**Extrait du texte**
Dominique Bussereau va demander des sillons pour Saint-Charles

Dominique Bussereau, secrétaire d’Etat chargé des transports, a inauguré, lundi 5 juillet, l’extension de la plateforme multimodale de la zone de Saint-Charles à Perpignan. La volonté conjuguée des acteurs économiques et politiques locaux, en synergie avec l’Etat et l’Europe, a permis de débloquer 40 M€ pour augmenter la capacité des voies (750 m au lieu de 450) et doter le site de nouveaux équipements (grues, bâtiment d’exploitation…). « Ces installations représentent l’avenir du transport de marchandises. Ces terminaux constituent le support de notre politique de report modal. Leur construction est la première étape pour atteindre les objectifs fixés par le gouvernement : faire passer de 14 à 25 % la part totale du transport non-routier et non-aérien d’ici 2022 », a déclaré le secrétaire d’Etat.
Doubler la capacité de fret à 2 millions de tonnes...

**Extrait de données**

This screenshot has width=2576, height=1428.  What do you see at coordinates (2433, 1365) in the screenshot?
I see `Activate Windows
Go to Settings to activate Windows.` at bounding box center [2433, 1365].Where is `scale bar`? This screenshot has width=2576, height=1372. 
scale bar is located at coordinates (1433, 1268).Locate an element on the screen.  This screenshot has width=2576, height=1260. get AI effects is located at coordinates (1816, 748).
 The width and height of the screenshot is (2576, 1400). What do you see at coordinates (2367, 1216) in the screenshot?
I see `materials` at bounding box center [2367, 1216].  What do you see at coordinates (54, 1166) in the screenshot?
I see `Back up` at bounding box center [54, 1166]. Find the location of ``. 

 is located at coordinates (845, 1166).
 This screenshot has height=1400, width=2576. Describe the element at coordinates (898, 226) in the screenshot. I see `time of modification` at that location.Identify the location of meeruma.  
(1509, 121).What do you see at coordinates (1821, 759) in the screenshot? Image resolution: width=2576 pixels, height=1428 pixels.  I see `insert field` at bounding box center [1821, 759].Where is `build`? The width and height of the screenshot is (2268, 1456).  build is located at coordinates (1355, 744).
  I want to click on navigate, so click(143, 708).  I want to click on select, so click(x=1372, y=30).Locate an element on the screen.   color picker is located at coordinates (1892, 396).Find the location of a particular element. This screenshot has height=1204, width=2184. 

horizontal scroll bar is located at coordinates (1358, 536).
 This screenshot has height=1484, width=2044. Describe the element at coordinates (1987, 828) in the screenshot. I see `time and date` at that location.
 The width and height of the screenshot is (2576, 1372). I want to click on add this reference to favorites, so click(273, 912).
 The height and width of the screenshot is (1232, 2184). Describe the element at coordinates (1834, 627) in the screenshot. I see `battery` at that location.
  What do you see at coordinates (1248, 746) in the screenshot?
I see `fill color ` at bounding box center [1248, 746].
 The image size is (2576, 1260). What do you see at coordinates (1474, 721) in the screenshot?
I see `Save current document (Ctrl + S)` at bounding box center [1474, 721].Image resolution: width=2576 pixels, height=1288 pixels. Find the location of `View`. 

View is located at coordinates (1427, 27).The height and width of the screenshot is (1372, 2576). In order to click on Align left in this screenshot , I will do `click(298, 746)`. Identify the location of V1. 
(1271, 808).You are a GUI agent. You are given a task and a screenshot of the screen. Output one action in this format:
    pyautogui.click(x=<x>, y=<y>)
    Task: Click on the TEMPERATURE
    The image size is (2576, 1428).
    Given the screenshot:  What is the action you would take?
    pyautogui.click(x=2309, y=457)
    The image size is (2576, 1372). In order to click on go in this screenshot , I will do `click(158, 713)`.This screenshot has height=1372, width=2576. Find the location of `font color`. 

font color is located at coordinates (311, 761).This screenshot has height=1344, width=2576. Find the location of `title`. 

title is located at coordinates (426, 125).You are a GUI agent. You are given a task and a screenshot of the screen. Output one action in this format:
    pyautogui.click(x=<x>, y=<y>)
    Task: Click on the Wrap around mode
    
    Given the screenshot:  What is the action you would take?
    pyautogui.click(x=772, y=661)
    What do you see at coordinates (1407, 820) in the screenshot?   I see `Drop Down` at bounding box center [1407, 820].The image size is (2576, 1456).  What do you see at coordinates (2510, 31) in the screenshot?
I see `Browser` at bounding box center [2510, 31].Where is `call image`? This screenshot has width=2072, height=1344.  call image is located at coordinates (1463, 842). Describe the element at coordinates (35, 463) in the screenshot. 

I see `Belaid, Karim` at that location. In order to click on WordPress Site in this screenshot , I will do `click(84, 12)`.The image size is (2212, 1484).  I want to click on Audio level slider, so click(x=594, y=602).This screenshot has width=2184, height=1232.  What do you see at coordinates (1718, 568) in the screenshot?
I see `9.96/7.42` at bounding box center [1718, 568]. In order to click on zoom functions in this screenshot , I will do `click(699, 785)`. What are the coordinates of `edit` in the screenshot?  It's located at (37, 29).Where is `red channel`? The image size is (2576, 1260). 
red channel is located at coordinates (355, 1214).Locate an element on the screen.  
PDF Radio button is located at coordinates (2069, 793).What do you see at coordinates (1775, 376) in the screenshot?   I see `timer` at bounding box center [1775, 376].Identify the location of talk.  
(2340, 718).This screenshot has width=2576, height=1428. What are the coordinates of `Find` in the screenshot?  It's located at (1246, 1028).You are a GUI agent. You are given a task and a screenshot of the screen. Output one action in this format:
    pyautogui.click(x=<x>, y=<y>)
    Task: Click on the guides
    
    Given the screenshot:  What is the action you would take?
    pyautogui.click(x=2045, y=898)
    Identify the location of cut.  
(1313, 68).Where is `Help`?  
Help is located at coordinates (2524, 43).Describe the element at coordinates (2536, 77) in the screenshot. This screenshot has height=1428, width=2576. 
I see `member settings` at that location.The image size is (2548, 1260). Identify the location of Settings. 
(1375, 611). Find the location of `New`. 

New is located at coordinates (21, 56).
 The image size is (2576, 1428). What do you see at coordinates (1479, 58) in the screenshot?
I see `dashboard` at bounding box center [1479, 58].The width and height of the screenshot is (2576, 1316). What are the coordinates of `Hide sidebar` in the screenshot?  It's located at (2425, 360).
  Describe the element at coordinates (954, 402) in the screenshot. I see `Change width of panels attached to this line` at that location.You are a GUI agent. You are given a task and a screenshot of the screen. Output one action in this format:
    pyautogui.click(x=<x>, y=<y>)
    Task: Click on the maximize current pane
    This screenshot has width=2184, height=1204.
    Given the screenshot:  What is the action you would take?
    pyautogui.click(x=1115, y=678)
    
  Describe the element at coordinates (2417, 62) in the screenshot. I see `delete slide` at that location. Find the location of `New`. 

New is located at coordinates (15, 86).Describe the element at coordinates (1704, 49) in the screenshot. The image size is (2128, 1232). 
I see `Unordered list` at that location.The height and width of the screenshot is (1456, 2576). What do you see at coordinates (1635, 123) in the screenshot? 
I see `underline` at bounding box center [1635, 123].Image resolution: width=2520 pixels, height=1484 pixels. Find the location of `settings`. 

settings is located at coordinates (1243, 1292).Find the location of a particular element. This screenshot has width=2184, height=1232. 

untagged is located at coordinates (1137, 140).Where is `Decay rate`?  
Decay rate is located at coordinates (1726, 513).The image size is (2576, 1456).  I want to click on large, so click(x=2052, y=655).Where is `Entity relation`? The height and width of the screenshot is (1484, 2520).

**Consigne 1**
Recopiez, dans l'article sur la plateforme de Saint-Charles, le passage qui s'ouvre sur les mots contenant « Dominique Bussereau, secrétaire » et se ferme sur « millions de tonnes... ».
**Consigne 2**
D'après l'article sur la plateforme de Saint-Charles, quelle longueur les voies atteignent-elles avec l'extension ?
Vous n'avez pas besoin des entrées.

**Corrigé 1**
Dominique Bussereau, secrétaire d’Etat chargé des transports, a inauguré, lundi 5 juillet, l’extension de la plateforme multimodale de la zone de Saint-Charles à Perpignan. La volonté conjuguée des acteurs économiques et politiques locaux, en synergie avec l’Etat et l’Europe, a permis de débloquer 40 M€ pour augmenter la capacité des voies (750 m au lieu de 450) et doter le site de nouveaux équipements (grues, bâtiment d’exploitation…). « Ces installations représentent l’avenir du transport de marchandises. Ces terminaux constituent le support de notre politique de report modal. Leur construction est la première étape pour atteindre les objectifs fixés par le gouvernement : faire passer de 14 à 25 % la part totale du transport non-routier et non-aérien d’ici 2022 », a déclaré le secrétaire d’Etat.
Doubler la capacité de fret à 2 millions de tonnes...

**Corrigé 2**
750 m.